Schlösser hatte im Ausschuss von einer „Inventur“ auf den rund 1600 Hektar, die die städtische Waldfläche umfasst, berichtet. Dem Wald haben in den vergangenen Jahren vor allem die Trockenheit, Borkenkäferbefall und spezielle Pilzsorten zugesetzt. Wie der Wald in Zukunft aussehen soll – vor allem, mit welchen Baumarten wieder aufgeforstet wird – besprechen die Förster unter anderem am „Runden Tisch Wald“ mit anderen Fachbereichen der Stadtverwaltung sowie Vertretern der Politik und der Umweltschutzverbände.

Laubbäume seien dabei die erste Wahl, weil nach den Vorgaben des Naturschutzes heimische Gehölze angepflanzt werden sollen.
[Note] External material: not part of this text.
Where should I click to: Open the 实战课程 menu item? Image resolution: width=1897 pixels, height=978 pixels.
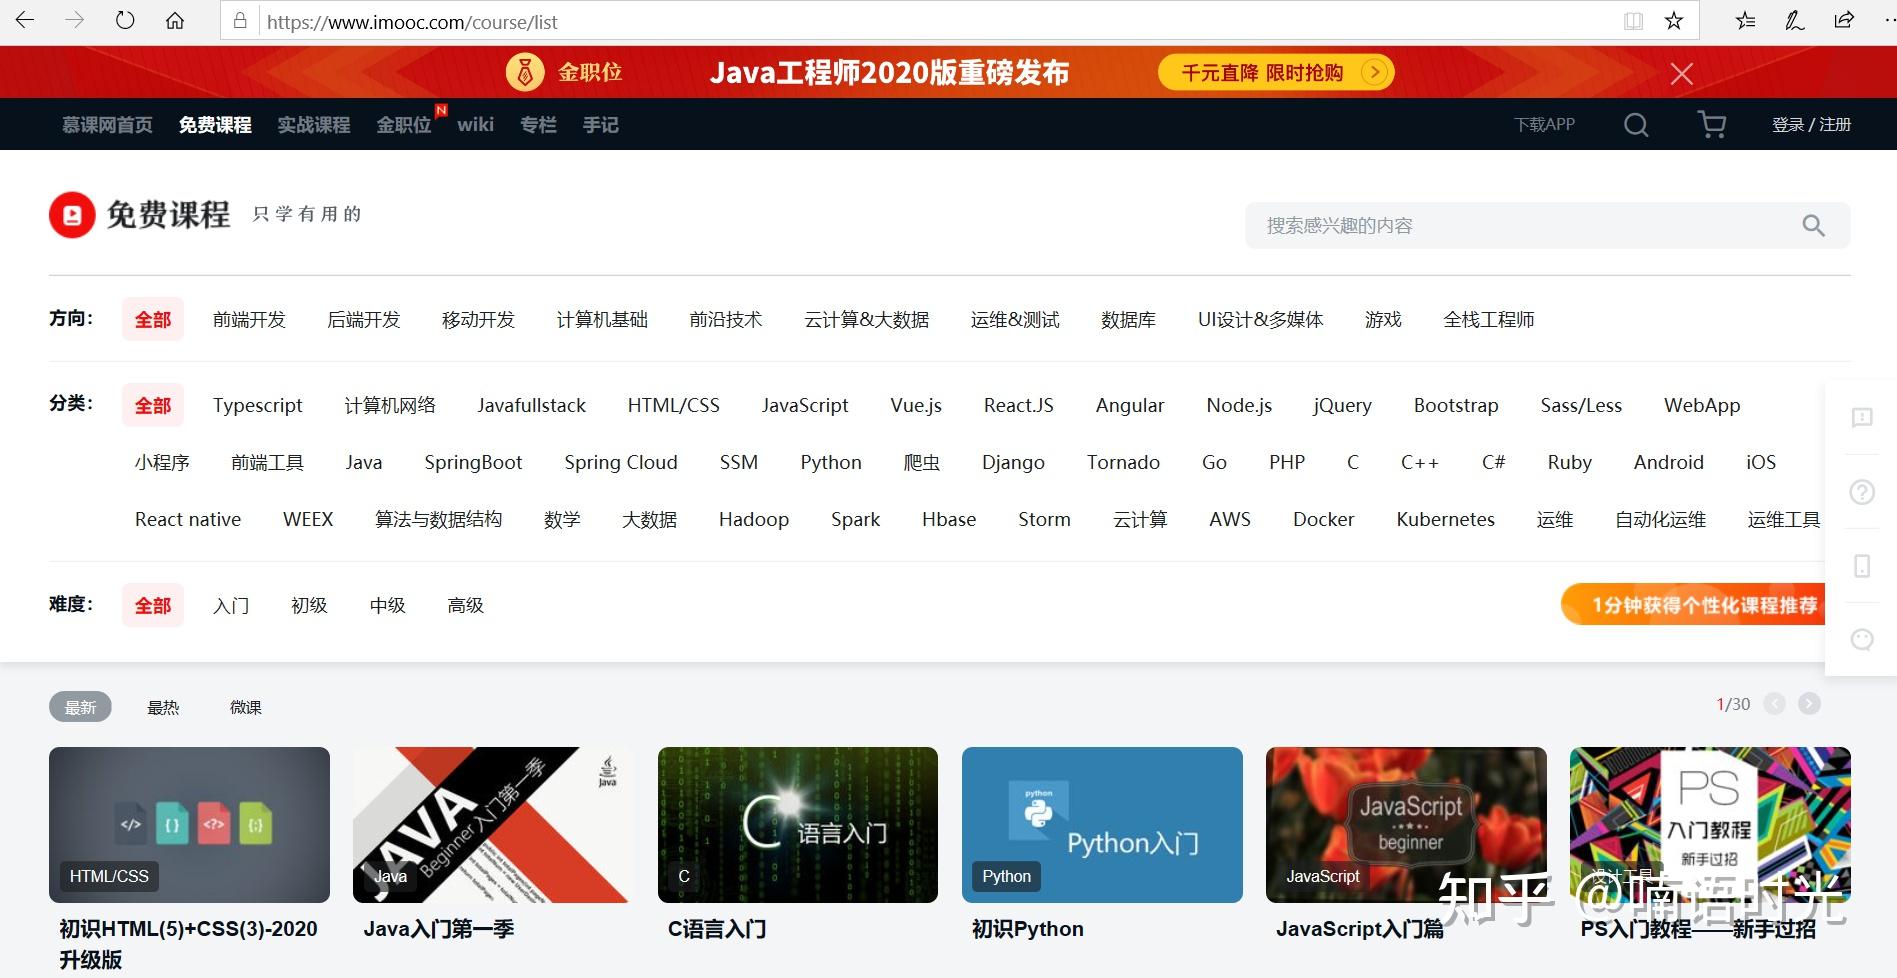[313, 124]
Außerdem werde dabei auf Baumarten zurückgegriffen, die mit dem Klimawandel möglichst gut zurechtkommen. Dies treffe vor allem auf die Eichen zu. An einigen Standorten würden aber auch weiterhin Nadelbäume gesetzt.

Mit großer Mehrheit beschlossen wurde der CDU-Antrag, ein Konzept für den Waldumbau zu erarbeiten. Lorena Matera (Grüne) forderte darüber hinaus, für die Waldsanierung einen eigenen Posten im Haushalt zu schaffen.